RiderTua.com – Bro Sekalian, Musim MotoGP 2025 bisa menjadi tahun kejayaan bagi Diogo Moreira, di mana sebagai kelanjutannya pada 2026 ia akan naik ke kelas ke MotoGP… Sebuah kisah luar biasa yang pantas dikenang dalam sejarah panjang MotoGP…
Musim 2025 jelas menjadi musim terbaik sepanjang karier Diogo Moreira… Bisa unjuk kekuatan di suatu kategori (Moto2 misalnya) bukanlah perkara mudah, apalagi sampai juara dunia, akan lebih sulit lagi, dan menjadi pembalap pertama dari salah satu negara (dalam hal ini Brasil) adalah momen yang benar-benar langka…
Diogo Moreira: Dari Murid Alex Barros hingga Juara Dunia, 2025 Jadi Tahun yang Tak Terlupakan
Anak didik sekaligus penerus Alex Barros ini berhasil mencapai sesuatu yang belum pernah dicapai sebelumnya oleh orang yang menemukannya dan membawanya dari motocross ke balap jalanan..

Barros sendiri, yang telah lama menjadi pembalap Brasil terbaik di Kejuaraan Dunia sebelum dia belum mencapai hal ini.
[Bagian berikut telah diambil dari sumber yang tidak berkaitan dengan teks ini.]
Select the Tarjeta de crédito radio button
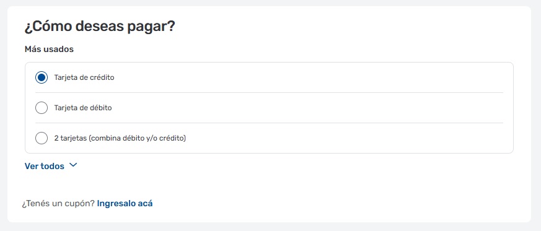This screenshot has height=231, width=541. (42, 77)
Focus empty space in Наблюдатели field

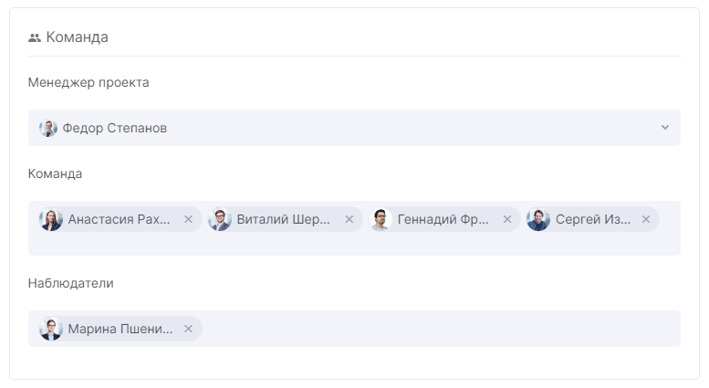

Kebahagiaan ini juga dirasakan oleh tim Italtrans Racing, yang meraih gelar dunia kedua setelah sebelumnya bersama Enea Bastianini.. Namun Moreira memiliki makna historis tersendiri. Dan pada tahun 2026, Moreira menghadapi tantangan yang signifikan, naik kelas ke MotoGP bersama tim satelit Honda LCR..
Pembalap muda Brasil ini datang dari musim pertamanya di Moto2 yang masih penuh proses belajar, namun tetap bersama tim yang sama di bawah arahan Laura Bertulessi… Namun, beberapa tanda-tanda positif sudah terlihat pada tahun 2025.

“Di pertengahan musim, kami membuat langkah besar dan pada balapan terakhir tahun itu, kami meraih podium Moto2 pertama kami,” kenang Diogo Moreira.
Setelah Moto3, ini adalah langkah bersejarah lainnya bagi pembalap Brasil pertama yang mencapai podium di kelas menengah Moto2, termasuk kelas 250cc yang sekarang sudah tidak ada lagi. Konfirmasi bersama tim yang sama untuk satu musim lagi pun datang, dan perjalanan menuju 2025 pun dimulai..
Rekan setimnya tahun ini adalah pembalap rookie Adrian Huertas, juara dunia bertahan kelas Supersport, yang juga siap menghadapi tantangan berat. Sehingga Moreira menjadi “senior” tim, dan semua harapan tertumpu padanya…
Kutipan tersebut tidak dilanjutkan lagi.